Angrist is the third Israeli to ever win a Nobel Prize in Economics. The first one was Daniel Kahneman in 2002, and the second - Robert Aumann in 2005.
The Royal Swedish Academy of Sciences – the body that awards the prize – said the three have "completely reshaped empirical work in the economic sciences."
BREAKING NEWS:
The 2021 Sveriges Riksbank Prize in Economic Sciences in Memory of Alfred Nobel has been awarded with one half to David Card and the other half jointly to Joshua D. Angrist and Guido W. Imbens.#NobelPrize pic.twitter.com/nkMjWai4Gn— The Nobel Prize (@NobelPrize) October 11, 2021
Unlike the other Nobel prizes, the economics award was not established in the will of Alfred Nobel but by the Swedish central bank in his memory in 1968, with the first winner selected a year later. It is the last prize announced each year.
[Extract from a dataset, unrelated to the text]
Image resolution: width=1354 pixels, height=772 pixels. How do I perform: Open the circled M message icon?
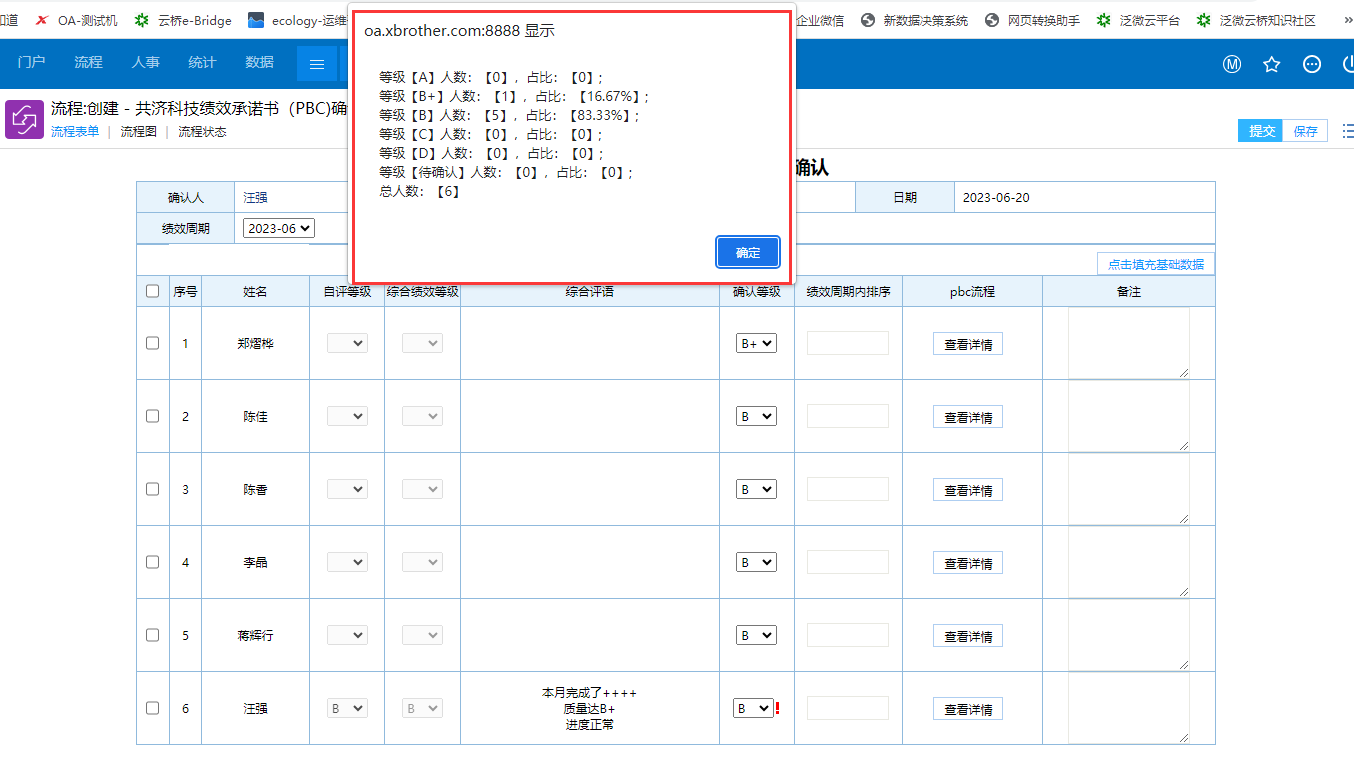pos(1232,64)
Last week, the 2021 Nobel Peace Prize was awarded to journalists Maria Ressa of the Philippines and Dmitry Muratov of Russia for their fight for freedom of expression in countries where reporters have faced persistent attacks, harassment and even murder. Ressa was the only woman honored this year in any category.
The Nobel Prize for literature was awarded to Britain-based Tanzanian writer Abdulrazak Gurnah, who was recognized for his "uncompromising and compassionate penetration of the effects of colonialism and the fate of the refugee."
The prize for physiology or medicine went to Americans David Julius and Ardem Patapoutian for their discoveries into how the human body perceives temperature and touch.
Three scientists – Syukuro Manabe, Klaus Hasselmann and Giorgio Parisi – won the physics prize for work that found order in seeming disorder, helping to explain and predict complex forces of nature, including expanding our understanding of climate change.
Benjamin List and David MacMillan won the chemistry prize for finding an easier and environmentally cleaner way to build molecules that can be used to make compounds, including medicines and pesticides.